**Exercise aim**
Each line from the material with the word "Select" in it must be copied.
++++ Supplied data
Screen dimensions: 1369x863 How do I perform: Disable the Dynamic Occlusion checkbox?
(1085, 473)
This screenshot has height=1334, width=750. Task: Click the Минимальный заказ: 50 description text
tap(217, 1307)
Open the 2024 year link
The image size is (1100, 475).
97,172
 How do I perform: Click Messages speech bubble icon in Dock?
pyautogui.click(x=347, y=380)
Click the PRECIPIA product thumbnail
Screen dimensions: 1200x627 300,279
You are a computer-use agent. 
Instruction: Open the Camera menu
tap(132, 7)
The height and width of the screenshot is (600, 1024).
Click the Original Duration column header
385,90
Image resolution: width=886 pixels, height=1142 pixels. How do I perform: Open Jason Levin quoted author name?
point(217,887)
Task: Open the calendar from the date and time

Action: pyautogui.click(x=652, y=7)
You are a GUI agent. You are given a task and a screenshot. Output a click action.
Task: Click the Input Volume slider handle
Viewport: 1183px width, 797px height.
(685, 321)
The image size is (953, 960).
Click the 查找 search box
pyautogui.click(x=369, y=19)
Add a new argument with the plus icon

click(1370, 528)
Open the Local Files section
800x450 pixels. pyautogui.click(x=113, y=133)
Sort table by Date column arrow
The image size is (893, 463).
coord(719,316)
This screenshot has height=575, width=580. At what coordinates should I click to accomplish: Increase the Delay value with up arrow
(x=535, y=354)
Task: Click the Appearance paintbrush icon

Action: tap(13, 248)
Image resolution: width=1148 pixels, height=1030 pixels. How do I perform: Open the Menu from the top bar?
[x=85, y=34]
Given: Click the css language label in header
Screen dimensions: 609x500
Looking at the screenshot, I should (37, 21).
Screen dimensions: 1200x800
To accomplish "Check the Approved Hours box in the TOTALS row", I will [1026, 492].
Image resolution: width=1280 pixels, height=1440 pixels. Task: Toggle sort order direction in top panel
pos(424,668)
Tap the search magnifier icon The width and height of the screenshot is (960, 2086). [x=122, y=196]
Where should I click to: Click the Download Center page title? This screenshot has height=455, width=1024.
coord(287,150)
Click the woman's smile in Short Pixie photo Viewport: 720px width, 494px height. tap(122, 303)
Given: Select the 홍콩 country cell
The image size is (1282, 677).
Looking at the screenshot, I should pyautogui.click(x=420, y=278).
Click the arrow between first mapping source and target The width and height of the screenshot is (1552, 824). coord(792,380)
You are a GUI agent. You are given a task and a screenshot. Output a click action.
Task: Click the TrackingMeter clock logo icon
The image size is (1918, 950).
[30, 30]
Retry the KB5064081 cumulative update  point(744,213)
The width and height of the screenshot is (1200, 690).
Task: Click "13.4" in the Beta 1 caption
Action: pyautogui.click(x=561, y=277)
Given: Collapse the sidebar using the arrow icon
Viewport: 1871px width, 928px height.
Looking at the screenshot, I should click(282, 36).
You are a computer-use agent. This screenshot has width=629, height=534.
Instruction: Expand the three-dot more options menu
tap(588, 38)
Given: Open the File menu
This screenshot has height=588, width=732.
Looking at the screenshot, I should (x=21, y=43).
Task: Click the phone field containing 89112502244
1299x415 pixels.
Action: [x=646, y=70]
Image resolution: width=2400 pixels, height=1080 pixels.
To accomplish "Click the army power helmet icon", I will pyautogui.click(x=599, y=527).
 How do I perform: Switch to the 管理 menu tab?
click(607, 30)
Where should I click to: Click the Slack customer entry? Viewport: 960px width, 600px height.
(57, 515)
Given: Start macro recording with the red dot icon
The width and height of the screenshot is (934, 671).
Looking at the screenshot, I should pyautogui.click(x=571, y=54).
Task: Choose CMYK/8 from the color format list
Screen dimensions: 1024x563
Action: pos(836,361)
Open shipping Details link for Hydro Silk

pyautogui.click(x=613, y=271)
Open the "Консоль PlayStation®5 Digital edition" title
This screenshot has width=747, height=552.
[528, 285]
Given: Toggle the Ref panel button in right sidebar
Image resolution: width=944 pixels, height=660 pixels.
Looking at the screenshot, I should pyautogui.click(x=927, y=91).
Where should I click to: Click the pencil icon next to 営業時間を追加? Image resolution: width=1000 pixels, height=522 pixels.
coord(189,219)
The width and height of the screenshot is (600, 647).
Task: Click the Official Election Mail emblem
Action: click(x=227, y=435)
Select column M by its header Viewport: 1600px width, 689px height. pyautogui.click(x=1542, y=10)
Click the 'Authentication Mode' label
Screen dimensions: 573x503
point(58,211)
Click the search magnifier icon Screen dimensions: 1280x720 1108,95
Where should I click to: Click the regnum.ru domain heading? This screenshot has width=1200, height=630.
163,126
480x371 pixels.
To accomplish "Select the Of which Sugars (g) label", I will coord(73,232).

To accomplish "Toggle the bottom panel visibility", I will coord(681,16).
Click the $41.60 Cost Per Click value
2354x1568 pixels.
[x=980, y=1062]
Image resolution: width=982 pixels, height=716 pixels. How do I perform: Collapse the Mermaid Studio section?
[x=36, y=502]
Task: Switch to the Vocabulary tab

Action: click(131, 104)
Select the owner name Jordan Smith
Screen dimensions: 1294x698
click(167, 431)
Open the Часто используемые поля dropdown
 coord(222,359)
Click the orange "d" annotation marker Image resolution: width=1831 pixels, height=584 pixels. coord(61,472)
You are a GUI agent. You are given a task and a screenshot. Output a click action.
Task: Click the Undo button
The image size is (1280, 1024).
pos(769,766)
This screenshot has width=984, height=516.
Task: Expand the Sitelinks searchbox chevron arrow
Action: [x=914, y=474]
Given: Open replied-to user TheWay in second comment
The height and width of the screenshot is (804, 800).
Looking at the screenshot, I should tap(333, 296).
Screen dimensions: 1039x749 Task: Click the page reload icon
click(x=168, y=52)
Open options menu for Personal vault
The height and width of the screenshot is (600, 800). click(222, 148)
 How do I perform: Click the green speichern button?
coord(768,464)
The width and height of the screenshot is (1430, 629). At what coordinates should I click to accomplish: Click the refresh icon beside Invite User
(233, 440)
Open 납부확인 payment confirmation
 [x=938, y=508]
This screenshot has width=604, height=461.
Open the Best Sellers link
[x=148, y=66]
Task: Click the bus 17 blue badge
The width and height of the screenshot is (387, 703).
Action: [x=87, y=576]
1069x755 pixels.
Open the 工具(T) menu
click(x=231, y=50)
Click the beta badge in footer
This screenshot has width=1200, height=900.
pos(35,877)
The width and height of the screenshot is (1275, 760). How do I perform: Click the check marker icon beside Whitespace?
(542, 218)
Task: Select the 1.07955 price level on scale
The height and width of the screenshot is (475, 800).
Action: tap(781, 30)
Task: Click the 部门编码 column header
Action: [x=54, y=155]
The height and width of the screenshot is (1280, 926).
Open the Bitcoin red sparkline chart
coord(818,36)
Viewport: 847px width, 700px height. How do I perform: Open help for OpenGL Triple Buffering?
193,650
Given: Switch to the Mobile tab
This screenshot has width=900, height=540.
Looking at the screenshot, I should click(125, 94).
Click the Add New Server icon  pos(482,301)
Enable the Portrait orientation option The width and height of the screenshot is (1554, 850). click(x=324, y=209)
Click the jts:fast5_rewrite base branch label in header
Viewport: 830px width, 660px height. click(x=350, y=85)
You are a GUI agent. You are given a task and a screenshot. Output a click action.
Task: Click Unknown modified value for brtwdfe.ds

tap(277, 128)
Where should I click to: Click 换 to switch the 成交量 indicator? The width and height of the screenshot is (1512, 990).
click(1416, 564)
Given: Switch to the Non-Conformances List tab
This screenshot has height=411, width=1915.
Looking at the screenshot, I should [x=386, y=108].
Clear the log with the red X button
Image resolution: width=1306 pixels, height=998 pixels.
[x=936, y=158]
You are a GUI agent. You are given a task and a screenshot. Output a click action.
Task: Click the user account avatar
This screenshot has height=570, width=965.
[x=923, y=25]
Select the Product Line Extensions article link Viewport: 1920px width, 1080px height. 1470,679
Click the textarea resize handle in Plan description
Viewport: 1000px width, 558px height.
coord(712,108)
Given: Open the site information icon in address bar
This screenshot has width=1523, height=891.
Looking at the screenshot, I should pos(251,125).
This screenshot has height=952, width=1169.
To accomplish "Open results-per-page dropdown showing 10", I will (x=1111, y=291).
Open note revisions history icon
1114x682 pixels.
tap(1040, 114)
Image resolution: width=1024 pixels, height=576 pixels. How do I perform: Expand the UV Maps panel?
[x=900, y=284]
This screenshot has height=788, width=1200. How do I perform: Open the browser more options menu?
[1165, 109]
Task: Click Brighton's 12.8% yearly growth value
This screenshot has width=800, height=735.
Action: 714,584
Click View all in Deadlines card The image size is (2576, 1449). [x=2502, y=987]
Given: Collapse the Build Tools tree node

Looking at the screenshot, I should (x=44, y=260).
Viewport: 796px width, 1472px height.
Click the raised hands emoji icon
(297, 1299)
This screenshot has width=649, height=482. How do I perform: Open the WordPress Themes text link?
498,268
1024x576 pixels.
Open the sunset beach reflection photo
++++++++
**Answer box**
Given: Select the 홍콩 country cell
Select column M by its header Viewport: 1600px width, 689px height. pyautogui.click(x=1542, y=10)
To accomplish "Select the Of which Sugars (g) label", I will coord(73,232).
Select the owner name Jordan Smith
Task: Select the 1.07955 price level on scale
Select the Product Line Extensions article link Viewport: 1920px width, 1080px height. 1470,679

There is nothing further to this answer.